EXERCISE PROMPT: Set down each line from the start of the material exactly, please, up to and including the one that contains "Image resolution: width=950".

____________

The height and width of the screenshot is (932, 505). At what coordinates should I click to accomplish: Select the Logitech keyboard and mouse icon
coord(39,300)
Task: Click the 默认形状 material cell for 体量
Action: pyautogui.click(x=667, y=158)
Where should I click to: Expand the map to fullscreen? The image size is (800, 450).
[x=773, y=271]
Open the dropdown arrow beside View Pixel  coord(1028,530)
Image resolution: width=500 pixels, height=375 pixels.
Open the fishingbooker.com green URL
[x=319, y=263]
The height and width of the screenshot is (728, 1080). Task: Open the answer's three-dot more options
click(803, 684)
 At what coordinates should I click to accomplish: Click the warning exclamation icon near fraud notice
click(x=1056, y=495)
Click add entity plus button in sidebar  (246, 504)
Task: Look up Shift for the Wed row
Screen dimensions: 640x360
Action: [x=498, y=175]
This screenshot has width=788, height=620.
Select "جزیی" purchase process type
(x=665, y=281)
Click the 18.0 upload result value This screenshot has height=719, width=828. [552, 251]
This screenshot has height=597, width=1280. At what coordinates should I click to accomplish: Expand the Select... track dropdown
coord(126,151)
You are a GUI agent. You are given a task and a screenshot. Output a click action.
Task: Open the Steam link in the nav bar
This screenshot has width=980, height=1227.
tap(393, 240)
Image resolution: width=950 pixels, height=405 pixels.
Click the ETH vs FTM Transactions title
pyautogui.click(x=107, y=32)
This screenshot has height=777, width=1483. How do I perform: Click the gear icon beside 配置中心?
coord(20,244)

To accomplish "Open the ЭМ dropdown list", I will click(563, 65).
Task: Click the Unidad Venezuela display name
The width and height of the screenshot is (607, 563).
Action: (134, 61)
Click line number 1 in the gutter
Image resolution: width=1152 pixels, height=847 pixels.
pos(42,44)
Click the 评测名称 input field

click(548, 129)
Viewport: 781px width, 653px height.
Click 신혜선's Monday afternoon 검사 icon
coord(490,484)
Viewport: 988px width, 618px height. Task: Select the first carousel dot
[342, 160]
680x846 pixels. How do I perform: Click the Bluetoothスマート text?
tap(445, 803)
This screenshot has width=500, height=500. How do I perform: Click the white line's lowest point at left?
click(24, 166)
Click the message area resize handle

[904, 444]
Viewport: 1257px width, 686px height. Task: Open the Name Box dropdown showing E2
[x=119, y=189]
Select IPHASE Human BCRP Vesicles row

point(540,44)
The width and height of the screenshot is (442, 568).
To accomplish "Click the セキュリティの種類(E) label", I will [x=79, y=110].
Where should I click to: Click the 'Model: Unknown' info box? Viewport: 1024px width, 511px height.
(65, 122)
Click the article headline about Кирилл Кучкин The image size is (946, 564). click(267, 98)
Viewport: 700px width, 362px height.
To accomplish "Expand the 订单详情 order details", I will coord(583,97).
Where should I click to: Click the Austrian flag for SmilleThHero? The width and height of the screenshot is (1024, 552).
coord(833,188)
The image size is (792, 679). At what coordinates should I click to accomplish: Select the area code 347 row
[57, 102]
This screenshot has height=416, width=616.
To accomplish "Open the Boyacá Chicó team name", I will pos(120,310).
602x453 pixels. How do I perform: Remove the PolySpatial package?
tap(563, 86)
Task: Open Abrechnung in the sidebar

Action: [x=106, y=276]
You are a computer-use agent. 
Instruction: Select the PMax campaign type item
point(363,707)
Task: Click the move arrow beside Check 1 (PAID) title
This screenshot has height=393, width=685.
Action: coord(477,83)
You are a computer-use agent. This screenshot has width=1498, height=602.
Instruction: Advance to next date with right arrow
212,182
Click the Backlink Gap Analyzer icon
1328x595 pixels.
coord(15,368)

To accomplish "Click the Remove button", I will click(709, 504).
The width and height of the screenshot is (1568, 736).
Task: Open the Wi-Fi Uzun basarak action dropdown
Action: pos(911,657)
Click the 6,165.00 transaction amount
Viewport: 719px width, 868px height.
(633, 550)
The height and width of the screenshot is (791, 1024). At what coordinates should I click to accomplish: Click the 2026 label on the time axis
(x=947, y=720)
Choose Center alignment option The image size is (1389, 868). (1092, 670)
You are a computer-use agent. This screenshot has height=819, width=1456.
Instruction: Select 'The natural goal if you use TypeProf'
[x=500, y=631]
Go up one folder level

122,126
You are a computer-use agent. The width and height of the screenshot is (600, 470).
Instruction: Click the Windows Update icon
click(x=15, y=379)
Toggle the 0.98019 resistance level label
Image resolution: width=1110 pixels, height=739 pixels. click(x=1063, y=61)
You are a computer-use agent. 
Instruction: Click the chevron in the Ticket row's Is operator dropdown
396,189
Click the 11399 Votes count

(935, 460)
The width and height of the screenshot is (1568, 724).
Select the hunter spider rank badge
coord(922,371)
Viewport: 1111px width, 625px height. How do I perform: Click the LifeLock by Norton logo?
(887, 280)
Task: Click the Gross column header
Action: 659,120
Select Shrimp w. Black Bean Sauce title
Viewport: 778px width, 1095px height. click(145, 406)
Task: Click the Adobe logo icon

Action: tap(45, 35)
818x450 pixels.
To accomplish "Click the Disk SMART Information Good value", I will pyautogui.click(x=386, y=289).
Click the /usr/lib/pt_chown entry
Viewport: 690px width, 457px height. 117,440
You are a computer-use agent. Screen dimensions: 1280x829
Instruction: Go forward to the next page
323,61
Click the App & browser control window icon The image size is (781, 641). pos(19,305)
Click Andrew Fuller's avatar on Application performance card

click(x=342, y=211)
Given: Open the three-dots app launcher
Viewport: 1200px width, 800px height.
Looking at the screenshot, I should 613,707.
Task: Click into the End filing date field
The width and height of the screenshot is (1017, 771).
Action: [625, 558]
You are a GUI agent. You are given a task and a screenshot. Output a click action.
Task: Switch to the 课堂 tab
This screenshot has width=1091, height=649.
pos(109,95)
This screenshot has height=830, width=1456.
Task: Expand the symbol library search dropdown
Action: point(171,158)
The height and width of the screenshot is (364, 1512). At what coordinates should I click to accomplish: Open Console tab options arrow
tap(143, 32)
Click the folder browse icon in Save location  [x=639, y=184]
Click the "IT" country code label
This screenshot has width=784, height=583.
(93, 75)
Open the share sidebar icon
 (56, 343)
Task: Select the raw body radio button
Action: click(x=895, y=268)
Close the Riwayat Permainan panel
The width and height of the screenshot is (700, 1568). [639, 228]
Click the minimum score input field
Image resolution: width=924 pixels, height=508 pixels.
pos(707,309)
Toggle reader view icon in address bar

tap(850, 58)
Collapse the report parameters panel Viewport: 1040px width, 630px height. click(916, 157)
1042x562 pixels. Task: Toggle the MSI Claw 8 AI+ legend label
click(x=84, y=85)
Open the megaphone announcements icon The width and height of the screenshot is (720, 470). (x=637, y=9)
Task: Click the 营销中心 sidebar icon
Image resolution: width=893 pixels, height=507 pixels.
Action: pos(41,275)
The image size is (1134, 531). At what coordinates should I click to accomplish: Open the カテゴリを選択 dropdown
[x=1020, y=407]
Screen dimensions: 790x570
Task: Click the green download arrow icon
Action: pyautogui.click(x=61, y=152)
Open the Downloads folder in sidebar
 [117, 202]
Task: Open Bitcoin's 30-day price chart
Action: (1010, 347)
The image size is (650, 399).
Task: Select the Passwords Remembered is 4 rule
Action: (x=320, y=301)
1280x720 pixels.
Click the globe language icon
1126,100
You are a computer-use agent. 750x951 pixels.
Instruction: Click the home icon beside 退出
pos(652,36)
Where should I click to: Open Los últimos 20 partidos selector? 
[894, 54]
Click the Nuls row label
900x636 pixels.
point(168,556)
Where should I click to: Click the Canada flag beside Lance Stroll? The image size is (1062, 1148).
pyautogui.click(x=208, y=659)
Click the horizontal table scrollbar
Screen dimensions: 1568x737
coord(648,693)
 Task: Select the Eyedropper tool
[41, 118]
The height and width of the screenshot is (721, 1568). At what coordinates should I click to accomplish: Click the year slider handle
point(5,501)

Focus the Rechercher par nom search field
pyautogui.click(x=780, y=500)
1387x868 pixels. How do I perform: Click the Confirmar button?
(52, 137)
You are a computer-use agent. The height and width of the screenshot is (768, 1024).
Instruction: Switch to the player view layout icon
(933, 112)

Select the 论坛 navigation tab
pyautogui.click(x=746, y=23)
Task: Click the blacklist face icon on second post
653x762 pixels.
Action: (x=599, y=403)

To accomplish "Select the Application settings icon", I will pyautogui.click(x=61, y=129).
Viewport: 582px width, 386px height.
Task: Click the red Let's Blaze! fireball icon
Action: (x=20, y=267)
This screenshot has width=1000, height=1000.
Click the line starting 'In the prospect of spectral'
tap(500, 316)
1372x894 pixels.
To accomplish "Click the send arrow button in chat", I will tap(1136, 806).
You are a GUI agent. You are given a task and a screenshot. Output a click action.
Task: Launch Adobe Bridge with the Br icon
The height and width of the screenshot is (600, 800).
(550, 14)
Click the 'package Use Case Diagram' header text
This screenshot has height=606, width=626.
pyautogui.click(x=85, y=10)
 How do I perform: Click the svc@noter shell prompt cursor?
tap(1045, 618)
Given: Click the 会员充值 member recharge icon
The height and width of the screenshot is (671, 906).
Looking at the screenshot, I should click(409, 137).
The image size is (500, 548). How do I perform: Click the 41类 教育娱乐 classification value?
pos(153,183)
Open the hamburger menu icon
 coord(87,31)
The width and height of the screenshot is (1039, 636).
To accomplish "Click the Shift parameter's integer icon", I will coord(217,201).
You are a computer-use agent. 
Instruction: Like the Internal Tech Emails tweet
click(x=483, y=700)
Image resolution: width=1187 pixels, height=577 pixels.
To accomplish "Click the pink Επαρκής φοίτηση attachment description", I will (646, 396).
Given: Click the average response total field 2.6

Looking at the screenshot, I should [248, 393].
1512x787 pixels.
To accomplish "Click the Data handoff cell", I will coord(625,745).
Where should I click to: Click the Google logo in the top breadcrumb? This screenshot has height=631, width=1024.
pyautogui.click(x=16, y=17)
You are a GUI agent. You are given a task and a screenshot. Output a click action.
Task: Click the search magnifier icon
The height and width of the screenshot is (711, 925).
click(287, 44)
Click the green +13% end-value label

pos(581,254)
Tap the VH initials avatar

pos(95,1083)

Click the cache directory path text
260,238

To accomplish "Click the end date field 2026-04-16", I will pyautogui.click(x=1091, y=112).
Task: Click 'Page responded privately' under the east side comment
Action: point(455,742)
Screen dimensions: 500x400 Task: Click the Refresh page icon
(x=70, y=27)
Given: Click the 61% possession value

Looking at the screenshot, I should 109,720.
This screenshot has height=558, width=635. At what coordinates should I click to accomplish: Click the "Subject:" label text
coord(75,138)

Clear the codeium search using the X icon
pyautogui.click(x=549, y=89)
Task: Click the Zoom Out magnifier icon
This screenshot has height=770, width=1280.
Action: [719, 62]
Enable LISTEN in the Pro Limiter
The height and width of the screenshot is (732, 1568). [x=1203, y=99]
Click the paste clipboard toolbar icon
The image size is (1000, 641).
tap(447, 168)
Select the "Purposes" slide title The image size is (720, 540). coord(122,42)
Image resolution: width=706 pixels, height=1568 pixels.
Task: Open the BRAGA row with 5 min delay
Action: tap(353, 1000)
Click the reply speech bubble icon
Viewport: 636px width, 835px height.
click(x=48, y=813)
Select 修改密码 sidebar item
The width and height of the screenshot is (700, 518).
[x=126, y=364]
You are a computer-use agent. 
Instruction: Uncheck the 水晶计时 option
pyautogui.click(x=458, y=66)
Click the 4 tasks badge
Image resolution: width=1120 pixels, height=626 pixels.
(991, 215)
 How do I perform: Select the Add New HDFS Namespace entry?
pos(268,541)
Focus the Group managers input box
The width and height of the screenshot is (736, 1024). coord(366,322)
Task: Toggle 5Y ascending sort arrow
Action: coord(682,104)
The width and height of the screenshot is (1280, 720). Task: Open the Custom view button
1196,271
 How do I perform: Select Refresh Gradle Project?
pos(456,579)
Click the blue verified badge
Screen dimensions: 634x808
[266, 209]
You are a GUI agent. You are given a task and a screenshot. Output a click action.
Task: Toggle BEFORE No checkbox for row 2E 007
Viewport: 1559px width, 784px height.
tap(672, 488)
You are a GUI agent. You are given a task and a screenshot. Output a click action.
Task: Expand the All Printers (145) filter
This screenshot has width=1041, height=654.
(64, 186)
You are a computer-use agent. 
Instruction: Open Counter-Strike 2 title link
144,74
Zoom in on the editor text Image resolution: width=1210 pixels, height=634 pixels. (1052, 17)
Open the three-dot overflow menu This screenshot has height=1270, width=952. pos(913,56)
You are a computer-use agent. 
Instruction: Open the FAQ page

____________

RESPONSE FOR THIS EXERCISE:
The height and width of the screenshot is (932, 505). At what coordinates should I click to accomplish: Select the Logitech keyboard and mouse icon
coord(39,300)
Task: Click the 默认形状 material cell for 体量
Action: pyautogui.click(x=667, y=158)
Where should I click to: Expand the map to fullscreen? The image size is (800, 450).
[x=773, y=271]
Open the dropdown arrow beside View Pixel  coord(1028,530)
Image resolution: width=500 pixels, height=375 pixels.
Open the fishingbooker.com green URL
[x=319, y=263]
The height and width of the screenshot is (728, 1080). Task: Open the answer's three-dot more options
click(803, 684)
 At what coordinates should I click to accomplish: Click the warning exclamation icon near fraud notice
click(x=1056, y=495)
Click add entity plus button in sidebar  (246, 504)
Task: Look up Shift for the Wed row
Screen dimensions: 640x360
Action: [x=498, y=175]
This screenshot has width=788, height=620.
Select "جزیی" purchase process type
(x=665, y=281)
Click the 18.0 upload result value This screenshot has height=719, width=828. [552, 251]
This screenshot has height=597, width=1280. At what coordinates should I click to accomplish: Expand the Select... track dropdown
coord(126,151)
You are a GUI agent. You are given a task and a screenshot. Output a click action.
Task: Open the Steam link in the nav bar
This screenshot has width=980, height=1227.
tap(393, 240)
Image resolution: width=950 pixels, height=405 pixels.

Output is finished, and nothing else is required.